I approach these annual website forays with a pessimistic attitude that verges on fatalism. This is because, after typing my “user ID” on my computer display and pasting in my password, I tend to receive—from the algorithm in charge—the message that I have attempted to foist upon it an “invalid user ID or password.”
The algorithm never tells me which is wrong: user ID or password?
Hence, if I want to continue my effort to buy a sweater for my son or pair of ear rings for Hotlips, I have no choice but to click on the death-spiral link: “Forgot password.” This is a coerced confession that occasionally goads me into shouting preposterously at the insensate screen. “I didn’t forget the goddamn password! I wrote it down! I saved it. YOU forgot it, you bit-flip son of a bitch!”
After my tantrum, I clicki despondently on “Forgot password” and begin the ordeal—as few as five minutes, as much as an hour—of resetting my secret code with the correct combination of upper case and lower case letters, plus numbers and allowable dingbats. Each retailer’s digital program, of course, has its own particular alphabetic, numerical and symbolic protocols, which must studied, observed and obeyed, lest the dread “invalid password” message recurs and sends me back to the digital detention center sardonically referred to as “Home.”

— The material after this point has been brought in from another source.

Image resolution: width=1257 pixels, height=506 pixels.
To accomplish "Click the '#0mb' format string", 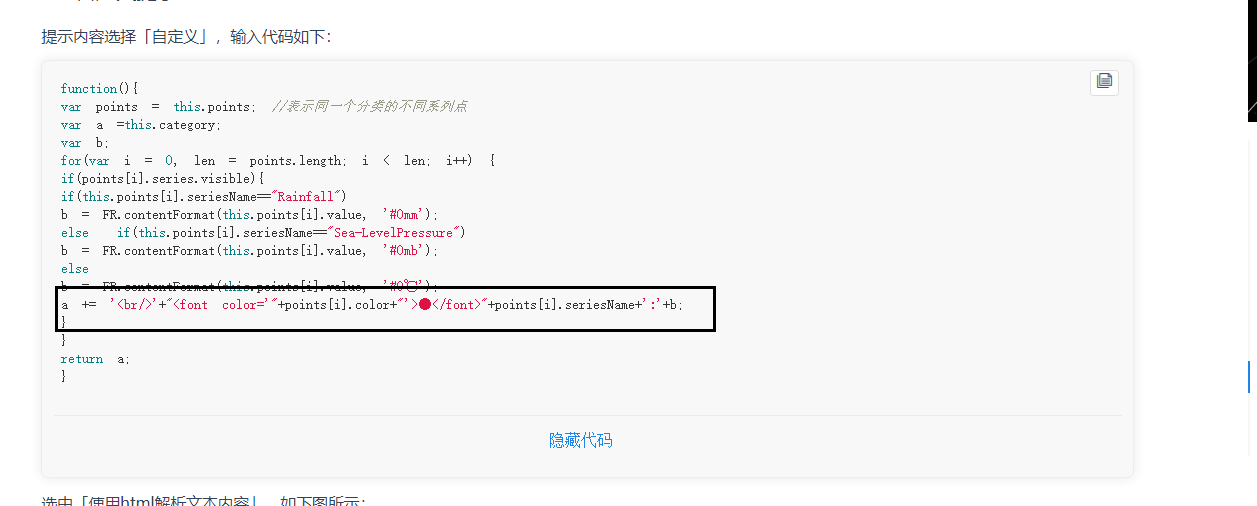I will 407,251.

Often, I’m foiled in my reset effort by a message that tells me I can’t use this user ID and password because someone else has already registered with these identifiers. That someone else, of course, is me. There can’t be two of me. The algorithmic solution to this quandary is to set me against me, in a cybernetic duel of self-obliteration. If there can’t be two of me, there must be—in the superior logic of artificial intelligence—none of me.

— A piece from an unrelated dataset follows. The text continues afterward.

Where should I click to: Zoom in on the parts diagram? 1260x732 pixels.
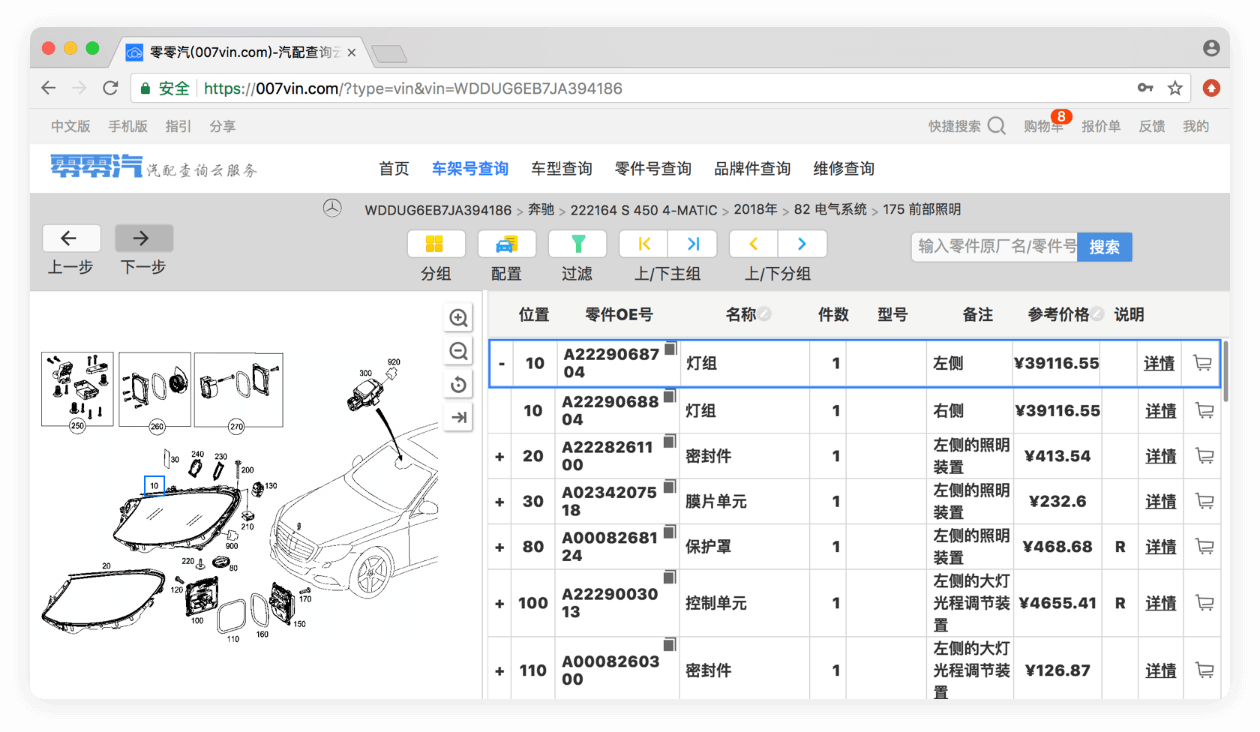tap(459, 318)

However, when it can’t find a way to cancel me summarily, the algorithm still has a few tricks up its sleeve. Foremost among these devices is the founding principle of computer technology: There is one way to do things. Only one. This path to enlightenment follows a sequence not native to the human mind, which contains the power to detour, deviate, leapfrog, invent and circumvent.
I doubt that any elementary school teachers still convey the rules of English grammar by compelling pupils to diagram sentences, fencing subjects away from predicates, sidelining modifiers onto gentle slopes and forking off subordinate clauses. I was good at this but many of my peers would be caught misplacing an adjective or disrespecting an article. One little mistake and the kid would have to start all over again, enduring the pedagogical equivalent of returning, shamefaced, to “Home”.
Resetting my password is like being back in fifth grade. But now, I’m not the sentence-diagramming whiz kid. Today, I’m one of the doofuses who couldn’t tell an adverb from a past participle. The difference is that the algorithm that determines my fate is not a teacher patiently striving to help me get it right. The merciless algorithm gives me several tries and—if I persist in screwing up—decides that I’m a black-hat hacker trying to backdoor Macy’s software code and rob the corporation of its entire supply of fragrances and colognes.
And I’m blacklisted.
Which is okay. I can buy the damn sweater somewhere else. I could even get off my ass and go to an actual store, with palpable products and flesh-and-blood salespeople. But the rub is that I’ve given the website and its finicky algorithm an hour of my time, too no avail. I’ve bought nothing. I’ve accomplished nothing. And, perhaps more significantly, I’ve spared the corporate proprietor of the website an hour’s wages that would have otherwise gone to a human being who might have taken my order and answered my concerns through the medium of an older, analog, more malleable and sociable technology:
A phone.
But this analog outreach would not have taken an hour. To order a sweater over the phone, talking to Mary Lou or Antoine, would be a matter of ten minutes—less than that if we were strictly businesslike and didn’t shmooze about the weather, our grandkids or the choice of which color looks best against a “summer” complexion.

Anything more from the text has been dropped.